--- RECORDS PROVIDED Enclosed Below ---

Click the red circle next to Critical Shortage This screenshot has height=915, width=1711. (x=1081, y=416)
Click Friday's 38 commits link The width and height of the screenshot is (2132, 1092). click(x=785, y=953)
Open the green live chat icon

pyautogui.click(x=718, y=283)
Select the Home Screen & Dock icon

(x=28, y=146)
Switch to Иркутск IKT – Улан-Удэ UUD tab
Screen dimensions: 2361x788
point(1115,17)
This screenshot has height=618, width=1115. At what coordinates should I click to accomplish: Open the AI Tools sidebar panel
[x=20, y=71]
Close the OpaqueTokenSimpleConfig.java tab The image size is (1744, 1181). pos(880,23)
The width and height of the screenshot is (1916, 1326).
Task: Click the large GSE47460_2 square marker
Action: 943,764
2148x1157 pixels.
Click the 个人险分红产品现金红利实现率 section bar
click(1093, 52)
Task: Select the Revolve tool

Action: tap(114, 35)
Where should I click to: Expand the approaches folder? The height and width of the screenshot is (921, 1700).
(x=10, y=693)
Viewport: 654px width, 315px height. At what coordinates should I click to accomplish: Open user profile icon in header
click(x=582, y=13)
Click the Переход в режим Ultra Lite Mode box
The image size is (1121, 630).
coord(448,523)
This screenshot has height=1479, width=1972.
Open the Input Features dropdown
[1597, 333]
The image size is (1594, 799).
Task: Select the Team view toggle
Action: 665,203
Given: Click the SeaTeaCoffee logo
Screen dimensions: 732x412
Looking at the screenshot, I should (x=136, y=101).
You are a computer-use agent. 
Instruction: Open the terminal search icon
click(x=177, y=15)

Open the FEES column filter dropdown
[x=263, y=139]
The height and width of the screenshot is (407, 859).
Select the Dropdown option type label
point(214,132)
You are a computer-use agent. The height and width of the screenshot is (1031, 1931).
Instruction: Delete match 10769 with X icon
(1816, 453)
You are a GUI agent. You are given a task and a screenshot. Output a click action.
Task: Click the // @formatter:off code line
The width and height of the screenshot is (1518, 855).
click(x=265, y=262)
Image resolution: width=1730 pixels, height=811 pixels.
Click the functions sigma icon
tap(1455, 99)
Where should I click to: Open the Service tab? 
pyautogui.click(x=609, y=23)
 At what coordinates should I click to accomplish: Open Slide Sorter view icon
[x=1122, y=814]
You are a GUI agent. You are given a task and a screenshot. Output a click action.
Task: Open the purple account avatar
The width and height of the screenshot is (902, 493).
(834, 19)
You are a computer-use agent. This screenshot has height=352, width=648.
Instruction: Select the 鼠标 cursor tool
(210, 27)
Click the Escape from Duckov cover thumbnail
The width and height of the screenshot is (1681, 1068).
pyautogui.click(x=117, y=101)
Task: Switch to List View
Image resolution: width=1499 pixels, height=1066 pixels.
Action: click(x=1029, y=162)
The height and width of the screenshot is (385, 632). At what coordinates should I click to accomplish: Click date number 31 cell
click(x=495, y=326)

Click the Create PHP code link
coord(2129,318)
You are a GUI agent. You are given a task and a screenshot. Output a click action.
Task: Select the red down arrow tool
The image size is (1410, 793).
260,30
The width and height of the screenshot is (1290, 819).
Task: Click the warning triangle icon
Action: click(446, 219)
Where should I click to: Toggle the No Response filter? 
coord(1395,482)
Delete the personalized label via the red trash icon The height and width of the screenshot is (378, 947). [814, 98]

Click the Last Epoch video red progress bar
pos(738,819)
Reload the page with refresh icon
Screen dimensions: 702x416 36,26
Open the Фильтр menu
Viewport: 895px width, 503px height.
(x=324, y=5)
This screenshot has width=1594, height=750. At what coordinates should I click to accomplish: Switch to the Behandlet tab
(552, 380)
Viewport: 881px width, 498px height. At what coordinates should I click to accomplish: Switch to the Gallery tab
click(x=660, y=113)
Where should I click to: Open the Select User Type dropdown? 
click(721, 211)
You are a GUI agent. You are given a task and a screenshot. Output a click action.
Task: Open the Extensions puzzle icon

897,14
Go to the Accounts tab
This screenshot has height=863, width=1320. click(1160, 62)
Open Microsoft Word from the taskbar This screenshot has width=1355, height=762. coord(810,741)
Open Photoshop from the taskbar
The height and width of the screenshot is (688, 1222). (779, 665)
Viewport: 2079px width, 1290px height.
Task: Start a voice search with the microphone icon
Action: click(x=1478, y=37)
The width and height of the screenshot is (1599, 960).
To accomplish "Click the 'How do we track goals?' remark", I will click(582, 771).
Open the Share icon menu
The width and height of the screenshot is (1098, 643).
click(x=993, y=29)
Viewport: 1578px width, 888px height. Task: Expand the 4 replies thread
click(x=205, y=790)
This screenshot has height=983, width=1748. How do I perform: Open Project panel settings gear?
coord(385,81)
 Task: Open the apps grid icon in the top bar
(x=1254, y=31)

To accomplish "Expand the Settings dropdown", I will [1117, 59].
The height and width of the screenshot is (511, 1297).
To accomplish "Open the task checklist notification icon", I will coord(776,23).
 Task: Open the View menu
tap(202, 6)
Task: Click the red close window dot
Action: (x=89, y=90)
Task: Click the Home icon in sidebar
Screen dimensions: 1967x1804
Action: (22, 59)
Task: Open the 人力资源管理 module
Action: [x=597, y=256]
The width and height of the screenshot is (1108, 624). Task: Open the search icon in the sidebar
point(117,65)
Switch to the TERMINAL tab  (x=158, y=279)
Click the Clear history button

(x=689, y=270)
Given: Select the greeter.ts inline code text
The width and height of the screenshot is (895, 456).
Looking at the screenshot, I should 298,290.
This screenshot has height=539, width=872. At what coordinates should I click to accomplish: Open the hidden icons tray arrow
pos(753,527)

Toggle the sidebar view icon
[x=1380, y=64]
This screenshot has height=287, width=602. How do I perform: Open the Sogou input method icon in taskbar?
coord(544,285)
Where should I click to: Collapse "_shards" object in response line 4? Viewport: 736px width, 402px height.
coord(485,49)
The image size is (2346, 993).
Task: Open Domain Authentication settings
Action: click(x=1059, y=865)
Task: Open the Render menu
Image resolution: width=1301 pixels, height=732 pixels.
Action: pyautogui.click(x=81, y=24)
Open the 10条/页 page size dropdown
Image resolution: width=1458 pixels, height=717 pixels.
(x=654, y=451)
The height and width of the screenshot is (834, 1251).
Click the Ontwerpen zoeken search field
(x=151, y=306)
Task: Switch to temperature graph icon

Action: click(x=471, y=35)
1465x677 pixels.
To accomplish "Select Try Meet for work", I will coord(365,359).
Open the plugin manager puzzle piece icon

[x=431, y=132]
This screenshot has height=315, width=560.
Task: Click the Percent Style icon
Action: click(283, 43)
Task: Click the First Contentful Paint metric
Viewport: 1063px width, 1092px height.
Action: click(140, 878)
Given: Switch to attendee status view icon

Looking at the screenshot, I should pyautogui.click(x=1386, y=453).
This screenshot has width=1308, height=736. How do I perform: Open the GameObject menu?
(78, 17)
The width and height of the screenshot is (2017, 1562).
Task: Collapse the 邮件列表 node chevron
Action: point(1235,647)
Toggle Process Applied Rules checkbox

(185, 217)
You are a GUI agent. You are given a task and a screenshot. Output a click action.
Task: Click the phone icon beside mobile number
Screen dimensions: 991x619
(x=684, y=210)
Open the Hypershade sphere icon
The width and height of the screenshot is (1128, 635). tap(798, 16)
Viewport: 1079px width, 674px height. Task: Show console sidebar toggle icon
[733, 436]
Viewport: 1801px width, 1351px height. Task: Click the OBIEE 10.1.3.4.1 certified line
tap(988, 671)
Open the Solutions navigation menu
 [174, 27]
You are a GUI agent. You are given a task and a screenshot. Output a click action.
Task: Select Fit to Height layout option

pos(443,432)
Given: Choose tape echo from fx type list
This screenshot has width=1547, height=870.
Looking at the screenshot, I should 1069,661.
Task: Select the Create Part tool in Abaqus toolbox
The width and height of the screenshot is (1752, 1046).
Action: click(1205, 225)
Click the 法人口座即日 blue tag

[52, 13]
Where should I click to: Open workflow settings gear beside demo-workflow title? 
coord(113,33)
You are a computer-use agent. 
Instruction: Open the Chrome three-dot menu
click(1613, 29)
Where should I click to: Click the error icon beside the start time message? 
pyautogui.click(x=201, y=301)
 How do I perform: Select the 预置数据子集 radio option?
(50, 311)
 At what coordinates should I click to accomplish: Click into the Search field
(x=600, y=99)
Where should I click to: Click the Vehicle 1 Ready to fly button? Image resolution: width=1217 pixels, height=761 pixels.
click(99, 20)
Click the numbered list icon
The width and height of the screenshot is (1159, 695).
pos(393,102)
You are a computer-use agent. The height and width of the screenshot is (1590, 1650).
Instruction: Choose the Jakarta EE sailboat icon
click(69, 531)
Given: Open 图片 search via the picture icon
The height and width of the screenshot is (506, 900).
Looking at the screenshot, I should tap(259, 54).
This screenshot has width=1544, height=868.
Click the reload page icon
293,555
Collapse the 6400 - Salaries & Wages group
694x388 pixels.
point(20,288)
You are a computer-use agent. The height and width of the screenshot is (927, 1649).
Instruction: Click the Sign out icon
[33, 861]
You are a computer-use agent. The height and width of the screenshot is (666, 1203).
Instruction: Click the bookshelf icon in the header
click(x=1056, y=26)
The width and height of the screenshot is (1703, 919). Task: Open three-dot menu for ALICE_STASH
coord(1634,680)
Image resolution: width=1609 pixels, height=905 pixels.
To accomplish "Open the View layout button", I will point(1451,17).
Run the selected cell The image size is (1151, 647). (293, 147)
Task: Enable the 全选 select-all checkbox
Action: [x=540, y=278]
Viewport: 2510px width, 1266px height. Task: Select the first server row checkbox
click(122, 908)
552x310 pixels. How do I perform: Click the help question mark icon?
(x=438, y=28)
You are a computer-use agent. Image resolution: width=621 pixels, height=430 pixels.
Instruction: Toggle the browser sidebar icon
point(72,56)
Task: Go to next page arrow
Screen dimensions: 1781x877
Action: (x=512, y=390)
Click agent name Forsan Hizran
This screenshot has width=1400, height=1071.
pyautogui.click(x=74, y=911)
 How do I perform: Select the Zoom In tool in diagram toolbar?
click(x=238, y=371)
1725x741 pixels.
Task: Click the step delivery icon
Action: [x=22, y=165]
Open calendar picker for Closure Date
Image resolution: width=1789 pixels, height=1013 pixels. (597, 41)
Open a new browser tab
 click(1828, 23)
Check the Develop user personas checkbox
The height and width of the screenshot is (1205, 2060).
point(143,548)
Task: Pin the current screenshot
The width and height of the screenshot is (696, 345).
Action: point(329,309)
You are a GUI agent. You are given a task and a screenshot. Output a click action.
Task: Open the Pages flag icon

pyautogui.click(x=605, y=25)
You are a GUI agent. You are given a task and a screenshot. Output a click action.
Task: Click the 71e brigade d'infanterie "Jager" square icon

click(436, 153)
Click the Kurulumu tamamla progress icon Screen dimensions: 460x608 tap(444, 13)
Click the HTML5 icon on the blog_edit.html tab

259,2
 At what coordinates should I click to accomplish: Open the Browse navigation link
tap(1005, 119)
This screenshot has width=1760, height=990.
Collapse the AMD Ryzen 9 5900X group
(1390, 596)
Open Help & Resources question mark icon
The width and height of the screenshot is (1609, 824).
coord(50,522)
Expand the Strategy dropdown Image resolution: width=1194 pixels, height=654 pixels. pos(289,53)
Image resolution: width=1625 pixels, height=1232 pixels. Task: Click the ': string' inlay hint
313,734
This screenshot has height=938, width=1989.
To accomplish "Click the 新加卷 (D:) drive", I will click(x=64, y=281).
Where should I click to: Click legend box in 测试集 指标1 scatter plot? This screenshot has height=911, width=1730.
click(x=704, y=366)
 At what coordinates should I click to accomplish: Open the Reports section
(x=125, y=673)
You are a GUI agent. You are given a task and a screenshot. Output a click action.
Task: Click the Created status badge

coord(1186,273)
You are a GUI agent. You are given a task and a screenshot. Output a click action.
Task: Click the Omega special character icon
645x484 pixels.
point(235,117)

--- End of Enclosed RECORDS PROVIDED ---

How many lines in the records above contain the word "next"? Answer with the number only.

*OUTPUT BELOW*
2